Bild 2.3 Stereokarte des Bildverlags Underwood & Underwood
Wie bereits erwähnt, galt die Einführung des Albumin-Verfahrens als Beginn der Porträtfotografie. Im Bereich des Theaters war die 3D-Fotografie eine Unterstützung zur Gestaltung des Bühnenbildes und diente der Aufnahme von Opernszenen. Die bekannten Schauspieler ließen von sich 3D-Porträts anfertigen und auf Stereokarten bringen. Selbstverständlich fand auch die erotische Fotografie sofort das Interesse der Fotografen und Zuspruch bei den Konsumenten. Nic Leonhardt beschreibt in seiner Publikation das gesamte stereoskopische Repertoire der damaligen Zeit sehr detailliert. 1
1854 wurde die London Stereoscopic Company 2 (LSC) gegründet, deren Geschäftsmodell die Verbreitung von Stereobildkarten und Betrachtern war. Man bedenke, dass weder Fernsehen, Film noch Internet den Menschen bis dahin bekannt waren. Bei der Betrachtung von Stereokarten kam die Illusion auf, selbst an der Szene teilzuhaben, was sie sehr populär machte. Bereits 1856 konnte die Gesellschaft eine Sammlung von 10.000 Bildern bereithalten. Eine der neueren Produktionen der London Stereoscopic Company ist der 3D-Bildband über die Rockband Queen, der 2016 erschien. 3
Zu den Erfolgen der Stereokarten trug auch eine Modifikation des Brewster-Stereoskops von Holmes bei. 1861 entwickelte Oliver Wendell Holmes ein massentaugliches Handgerät, von dem Millionen Stück hergestellt wurden (siehe Bild 2.4). Nicht zuletzt war auch die Entwicklung der Eisenbahn ein Faktor der Erfolgsgeschichte, weil sie die Mobilität der Fotografen beschleunigte.
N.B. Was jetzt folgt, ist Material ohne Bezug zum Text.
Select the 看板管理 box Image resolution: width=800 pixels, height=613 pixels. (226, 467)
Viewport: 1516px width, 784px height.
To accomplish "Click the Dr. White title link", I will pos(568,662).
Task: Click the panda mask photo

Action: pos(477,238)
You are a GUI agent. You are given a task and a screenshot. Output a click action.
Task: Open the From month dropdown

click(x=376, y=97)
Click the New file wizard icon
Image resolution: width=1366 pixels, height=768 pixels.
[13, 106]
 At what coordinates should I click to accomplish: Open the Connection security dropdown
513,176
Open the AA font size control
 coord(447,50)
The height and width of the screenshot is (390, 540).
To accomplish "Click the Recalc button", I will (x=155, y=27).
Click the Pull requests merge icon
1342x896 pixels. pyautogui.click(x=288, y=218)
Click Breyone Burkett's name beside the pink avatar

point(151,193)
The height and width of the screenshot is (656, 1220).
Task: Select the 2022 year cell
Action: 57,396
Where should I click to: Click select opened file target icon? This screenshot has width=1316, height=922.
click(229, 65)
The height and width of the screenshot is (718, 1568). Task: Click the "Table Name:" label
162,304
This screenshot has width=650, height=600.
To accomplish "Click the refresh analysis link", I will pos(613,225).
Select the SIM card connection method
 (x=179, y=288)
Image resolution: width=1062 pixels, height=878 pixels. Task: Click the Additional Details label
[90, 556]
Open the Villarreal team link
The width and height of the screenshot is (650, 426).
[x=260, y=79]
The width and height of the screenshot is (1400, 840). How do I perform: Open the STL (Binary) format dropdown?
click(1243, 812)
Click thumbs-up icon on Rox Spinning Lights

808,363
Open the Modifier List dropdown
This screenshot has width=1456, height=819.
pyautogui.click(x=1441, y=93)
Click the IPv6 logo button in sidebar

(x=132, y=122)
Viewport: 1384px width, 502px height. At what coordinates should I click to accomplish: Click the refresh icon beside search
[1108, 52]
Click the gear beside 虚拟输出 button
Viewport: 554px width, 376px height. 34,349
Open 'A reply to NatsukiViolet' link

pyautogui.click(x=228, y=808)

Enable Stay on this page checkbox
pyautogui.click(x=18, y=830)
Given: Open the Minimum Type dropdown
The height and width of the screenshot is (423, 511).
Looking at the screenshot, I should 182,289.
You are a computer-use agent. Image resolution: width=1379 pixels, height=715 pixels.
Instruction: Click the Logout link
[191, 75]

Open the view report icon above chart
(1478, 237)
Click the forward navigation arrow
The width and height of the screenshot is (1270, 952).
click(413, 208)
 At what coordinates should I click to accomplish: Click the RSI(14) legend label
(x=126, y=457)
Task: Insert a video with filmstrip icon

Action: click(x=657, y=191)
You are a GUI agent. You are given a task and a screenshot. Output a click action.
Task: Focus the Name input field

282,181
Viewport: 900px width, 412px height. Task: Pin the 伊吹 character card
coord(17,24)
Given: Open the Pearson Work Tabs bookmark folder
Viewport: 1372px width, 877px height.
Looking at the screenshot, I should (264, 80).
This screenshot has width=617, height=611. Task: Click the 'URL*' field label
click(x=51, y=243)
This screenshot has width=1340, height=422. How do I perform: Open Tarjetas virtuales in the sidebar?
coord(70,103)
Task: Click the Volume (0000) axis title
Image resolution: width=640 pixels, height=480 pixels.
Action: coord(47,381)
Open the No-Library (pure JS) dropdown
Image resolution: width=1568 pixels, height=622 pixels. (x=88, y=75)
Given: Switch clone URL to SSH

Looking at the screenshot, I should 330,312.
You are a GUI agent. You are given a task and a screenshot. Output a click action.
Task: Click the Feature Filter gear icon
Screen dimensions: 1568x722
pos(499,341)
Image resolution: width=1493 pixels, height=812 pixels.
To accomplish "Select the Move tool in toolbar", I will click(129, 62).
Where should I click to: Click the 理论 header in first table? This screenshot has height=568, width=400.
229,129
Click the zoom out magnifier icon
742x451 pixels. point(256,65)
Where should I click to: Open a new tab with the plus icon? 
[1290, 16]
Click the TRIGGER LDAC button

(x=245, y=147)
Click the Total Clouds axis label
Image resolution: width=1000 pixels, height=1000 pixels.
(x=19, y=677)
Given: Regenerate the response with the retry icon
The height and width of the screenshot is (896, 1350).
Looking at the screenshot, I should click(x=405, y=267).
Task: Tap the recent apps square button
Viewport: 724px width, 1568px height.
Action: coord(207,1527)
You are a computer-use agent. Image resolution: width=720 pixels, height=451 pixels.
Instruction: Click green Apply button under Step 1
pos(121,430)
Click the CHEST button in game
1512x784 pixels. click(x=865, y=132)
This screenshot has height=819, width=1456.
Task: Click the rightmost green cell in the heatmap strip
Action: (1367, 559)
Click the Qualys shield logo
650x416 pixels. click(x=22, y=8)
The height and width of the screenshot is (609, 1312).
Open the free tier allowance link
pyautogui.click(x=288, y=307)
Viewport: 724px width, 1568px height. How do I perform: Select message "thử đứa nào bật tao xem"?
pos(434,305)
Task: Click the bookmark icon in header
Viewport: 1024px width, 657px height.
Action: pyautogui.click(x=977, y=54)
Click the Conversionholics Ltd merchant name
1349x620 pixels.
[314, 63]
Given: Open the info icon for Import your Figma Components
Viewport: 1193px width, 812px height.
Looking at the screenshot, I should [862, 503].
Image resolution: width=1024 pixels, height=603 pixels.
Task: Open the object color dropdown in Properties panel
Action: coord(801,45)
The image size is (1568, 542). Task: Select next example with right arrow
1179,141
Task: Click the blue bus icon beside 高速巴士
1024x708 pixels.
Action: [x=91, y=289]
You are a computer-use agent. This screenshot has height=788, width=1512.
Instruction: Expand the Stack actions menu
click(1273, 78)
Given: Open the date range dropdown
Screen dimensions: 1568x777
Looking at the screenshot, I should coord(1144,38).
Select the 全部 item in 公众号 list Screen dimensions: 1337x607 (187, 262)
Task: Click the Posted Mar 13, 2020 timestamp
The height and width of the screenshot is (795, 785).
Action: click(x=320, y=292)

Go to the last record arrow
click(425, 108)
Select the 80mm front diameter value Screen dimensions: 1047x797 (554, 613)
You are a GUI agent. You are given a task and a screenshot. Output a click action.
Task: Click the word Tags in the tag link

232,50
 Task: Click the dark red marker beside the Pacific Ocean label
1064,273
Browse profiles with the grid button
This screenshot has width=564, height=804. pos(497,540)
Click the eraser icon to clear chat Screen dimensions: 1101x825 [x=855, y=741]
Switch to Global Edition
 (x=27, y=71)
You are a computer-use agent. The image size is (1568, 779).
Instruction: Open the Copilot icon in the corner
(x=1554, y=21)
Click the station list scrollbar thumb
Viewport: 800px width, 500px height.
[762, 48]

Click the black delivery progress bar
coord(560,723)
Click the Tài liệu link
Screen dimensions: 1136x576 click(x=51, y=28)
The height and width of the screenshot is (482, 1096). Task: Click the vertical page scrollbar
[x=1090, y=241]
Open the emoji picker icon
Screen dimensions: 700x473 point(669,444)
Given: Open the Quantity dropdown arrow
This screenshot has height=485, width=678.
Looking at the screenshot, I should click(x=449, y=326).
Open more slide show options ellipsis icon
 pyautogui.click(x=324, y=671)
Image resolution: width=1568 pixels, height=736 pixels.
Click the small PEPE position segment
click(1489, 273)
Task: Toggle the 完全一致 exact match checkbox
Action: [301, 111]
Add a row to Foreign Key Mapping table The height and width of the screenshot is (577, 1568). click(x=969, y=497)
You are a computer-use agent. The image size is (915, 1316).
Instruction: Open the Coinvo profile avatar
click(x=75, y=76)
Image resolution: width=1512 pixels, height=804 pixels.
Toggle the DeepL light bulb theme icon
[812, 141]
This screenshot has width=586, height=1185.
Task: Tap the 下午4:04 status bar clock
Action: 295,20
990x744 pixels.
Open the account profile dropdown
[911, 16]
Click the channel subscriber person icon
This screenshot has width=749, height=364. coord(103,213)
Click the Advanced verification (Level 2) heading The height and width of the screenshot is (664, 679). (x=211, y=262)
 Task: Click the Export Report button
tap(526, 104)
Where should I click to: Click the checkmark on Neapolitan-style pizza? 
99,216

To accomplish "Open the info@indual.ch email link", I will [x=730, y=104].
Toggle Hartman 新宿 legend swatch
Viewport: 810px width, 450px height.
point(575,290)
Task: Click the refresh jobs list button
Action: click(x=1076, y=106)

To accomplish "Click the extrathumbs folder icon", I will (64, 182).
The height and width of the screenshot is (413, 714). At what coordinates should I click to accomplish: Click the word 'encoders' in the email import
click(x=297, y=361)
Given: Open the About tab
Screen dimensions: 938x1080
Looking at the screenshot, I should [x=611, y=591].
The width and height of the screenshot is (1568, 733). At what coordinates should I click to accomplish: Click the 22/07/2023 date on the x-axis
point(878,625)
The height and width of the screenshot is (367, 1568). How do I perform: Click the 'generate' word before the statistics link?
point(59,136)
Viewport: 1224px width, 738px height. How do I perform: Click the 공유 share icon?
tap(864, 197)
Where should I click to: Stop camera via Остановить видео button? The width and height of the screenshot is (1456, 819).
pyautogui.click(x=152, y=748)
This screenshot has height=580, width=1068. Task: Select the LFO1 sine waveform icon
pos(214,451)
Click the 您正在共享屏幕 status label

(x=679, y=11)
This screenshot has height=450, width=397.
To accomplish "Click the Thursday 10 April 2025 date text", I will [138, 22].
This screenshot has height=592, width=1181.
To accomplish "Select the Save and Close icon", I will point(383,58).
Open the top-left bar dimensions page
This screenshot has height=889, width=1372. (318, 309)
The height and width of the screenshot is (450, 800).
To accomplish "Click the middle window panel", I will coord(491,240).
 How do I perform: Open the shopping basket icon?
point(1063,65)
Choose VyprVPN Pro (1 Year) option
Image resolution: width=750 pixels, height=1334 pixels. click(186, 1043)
Bild 2.4 Holmes’ Handstereoskop um 1900
Eine ganz besondere Art des Stereobildes war das sogenannte Tissue. Bildträger der nebeneinander montierten Halbbilder war ein sehr dünnes Albumin-Papier. Die Bilder wurden von der Rückseite her handkoloriert und mit einem feinen Gewebe abgedeckt. Nunmehr konnte man bei Auflicht und Durchlicht unterschiedliche Tag-Nacht-Bilder erstellen (siehe Bild 2.5). Es wurden auch Lichter durch Einstiche im rückseitigen Papier simuliert. Diese Art der Stereokarten war sehr empfindlich. Gut erhaltene und komplette Serien haben daher ihren Preis. Ein besonderes Genre waren die Diableries. Eine Diablerie ist eine spezielle Stereokarte, die Szenen des irdischen Lebens in der Hölle zeigt. Die Bilder wurden ab 1860 in Serien als Tissue-Stereo-Views herausgegeben und zeigen die modellierten Miniszenen des Lebens aus der Hölle heraus. Diableries – Stereoscopic Adventures in Hell ist eine beeindruckende Publikation, die ebenfalls bei der London Stereoscopic Company erschienen ist. 4
Bild 2.5 Tissue-Stereokarte (links: Auflicht, rechts: Durchlicht)
In Amerika entwickelten sich aus kleinen Firmen große Konzerne. Auf den Stereokarten der Jahrhundertwende finden wir die Namen Underwood & Underwood (siehe Bild 2.3), Stereo-Travel Co., Key Stone View Company und andere. Die Stereokarten wurden in buchförmigen Alben mit Reisehinweisen und Kartenmaterial angeboten – wenn man so will, ein frühes Google Earth. Underwood & Underwood produzierten 1901 etwa 25.000 Stereokarten am Tag und im gesamten Jahr 300.000 Stereoskope. 5
Pioniere der Stereoskopie gab es natürlich auch in Europa, namentlich in...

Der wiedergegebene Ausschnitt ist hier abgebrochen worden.